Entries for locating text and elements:
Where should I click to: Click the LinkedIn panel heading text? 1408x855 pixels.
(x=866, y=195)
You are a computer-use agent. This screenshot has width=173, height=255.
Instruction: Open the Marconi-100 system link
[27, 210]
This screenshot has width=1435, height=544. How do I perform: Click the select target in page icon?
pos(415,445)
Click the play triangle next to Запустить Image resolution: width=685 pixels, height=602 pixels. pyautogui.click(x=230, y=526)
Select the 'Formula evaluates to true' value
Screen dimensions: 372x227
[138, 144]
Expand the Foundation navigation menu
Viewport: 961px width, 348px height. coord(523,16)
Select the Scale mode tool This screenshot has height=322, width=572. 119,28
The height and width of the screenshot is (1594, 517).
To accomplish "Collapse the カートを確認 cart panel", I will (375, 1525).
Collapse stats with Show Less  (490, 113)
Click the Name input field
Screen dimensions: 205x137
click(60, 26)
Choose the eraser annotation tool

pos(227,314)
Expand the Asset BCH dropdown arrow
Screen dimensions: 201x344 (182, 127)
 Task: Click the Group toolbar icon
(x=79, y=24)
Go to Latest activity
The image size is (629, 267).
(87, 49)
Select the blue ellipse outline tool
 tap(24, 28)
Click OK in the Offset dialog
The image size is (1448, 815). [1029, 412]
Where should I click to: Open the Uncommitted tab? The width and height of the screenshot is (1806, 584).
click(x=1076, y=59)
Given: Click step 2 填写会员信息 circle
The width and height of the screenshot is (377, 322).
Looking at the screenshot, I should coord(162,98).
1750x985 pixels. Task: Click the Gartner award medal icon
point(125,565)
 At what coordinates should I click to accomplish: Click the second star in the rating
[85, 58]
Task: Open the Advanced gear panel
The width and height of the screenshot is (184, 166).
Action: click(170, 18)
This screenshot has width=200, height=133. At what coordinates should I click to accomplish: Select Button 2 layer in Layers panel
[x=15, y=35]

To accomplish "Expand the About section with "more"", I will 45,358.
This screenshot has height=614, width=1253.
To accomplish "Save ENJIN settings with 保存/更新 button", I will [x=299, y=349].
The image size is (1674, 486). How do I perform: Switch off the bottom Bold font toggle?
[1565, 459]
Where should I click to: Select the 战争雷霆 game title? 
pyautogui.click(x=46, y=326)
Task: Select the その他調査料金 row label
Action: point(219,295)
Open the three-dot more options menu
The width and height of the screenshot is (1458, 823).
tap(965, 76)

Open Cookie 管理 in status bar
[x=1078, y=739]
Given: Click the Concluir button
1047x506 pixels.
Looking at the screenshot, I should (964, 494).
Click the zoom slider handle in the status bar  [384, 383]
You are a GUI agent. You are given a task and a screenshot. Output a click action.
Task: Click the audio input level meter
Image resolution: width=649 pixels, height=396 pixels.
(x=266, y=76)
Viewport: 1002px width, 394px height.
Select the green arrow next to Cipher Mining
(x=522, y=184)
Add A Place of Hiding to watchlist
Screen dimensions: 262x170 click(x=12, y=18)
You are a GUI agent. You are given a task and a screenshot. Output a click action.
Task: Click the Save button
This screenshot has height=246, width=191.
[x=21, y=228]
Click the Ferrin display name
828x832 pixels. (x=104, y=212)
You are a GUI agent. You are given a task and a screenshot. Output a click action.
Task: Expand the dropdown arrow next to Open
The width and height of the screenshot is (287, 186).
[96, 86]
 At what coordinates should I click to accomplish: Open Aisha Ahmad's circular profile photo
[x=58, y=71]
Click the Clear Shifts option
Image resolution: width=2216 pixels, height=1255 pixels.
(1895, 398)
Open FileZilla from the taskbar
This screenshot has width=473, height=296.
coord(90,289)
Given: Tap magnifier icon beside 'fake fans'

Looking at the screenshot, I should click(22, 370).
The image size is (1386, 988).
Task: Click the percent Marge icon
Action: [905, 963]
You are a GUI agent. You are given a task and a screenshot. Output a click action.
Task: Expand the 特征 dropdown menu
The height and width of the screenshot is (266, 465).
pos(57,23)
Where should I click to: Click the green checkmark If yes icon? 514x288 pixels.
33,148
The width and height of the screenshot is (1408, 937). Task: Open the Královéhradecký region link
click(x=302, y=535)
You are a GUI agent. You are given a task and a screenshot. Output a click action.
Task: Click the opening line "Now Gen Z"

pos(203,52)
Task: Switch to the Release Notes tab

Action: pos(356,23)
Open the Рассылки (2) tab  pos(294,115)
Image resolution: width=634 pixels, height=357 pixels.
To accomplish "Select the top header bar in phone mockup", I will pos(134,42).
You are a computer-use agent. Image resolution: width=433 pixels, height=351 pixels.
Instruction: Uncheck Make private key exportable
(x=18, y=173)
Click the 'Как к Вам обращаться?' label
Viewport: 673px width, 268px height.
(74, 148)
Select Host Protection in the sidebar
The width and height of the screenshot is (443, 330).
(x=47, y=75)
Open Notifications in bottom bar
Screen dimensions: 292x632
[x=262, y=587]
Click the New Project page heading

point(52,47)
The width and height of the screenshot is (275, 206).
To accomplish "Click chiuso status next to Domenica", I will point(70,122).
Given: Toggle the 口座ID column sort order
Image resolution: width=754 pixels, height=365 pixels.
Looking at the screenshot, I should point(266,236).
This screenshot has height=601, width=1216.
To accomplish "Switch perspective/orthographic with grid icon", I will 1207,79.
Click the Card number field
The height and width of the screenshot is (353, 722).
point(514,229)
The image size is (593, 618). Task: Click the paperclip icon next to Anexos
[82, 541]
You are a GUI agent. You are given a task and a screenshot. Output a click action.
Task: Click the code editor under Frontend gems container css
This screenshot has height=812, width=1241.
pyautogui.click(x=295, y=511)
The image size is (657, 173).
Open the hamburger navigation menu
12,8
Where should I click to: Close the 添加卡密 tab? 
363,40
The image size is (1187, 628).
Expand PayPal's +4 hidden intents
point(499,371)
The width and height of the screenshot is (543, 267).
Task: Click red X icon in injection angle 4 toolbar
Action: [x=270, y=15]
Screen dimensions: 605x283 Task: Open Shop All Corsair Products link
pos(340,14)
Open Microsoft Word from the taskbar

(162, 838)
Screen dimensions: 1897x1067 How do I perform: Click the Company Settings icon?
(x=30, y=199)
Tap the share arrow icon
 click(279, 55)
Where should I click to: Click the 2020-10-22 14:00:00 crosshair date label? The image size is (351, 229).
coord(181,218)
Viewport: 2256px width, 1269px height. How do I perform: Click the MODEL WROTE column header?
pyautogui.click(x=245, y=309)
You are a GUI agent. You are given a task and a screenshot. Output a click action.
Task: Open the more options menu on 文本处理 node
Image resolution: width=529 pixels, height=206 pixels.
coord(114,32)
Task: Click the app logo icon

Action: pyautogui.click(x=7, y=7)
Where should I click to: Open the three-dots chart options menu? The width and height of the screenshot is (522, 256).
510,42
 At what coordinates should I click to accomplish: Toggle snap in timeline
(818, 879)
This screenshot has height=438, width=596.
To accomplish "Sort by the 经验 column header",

Task objective >> Reproduce everything from the line containing "This screenshot has height=614, width=1253." down to the line containing "[1565, 459]", requests included, and decrease every coordinate in the answers by 10. Give only those lines.

The reply >>
This screenshot has height=614, width=1253.
To accomplish "Save ENJIN settings with 保存/更新 button", I will [x=289, y=339].
The image size is (1674, 486). How do I perform: Switch off the bottom Bold font toggle?
[1555, 449]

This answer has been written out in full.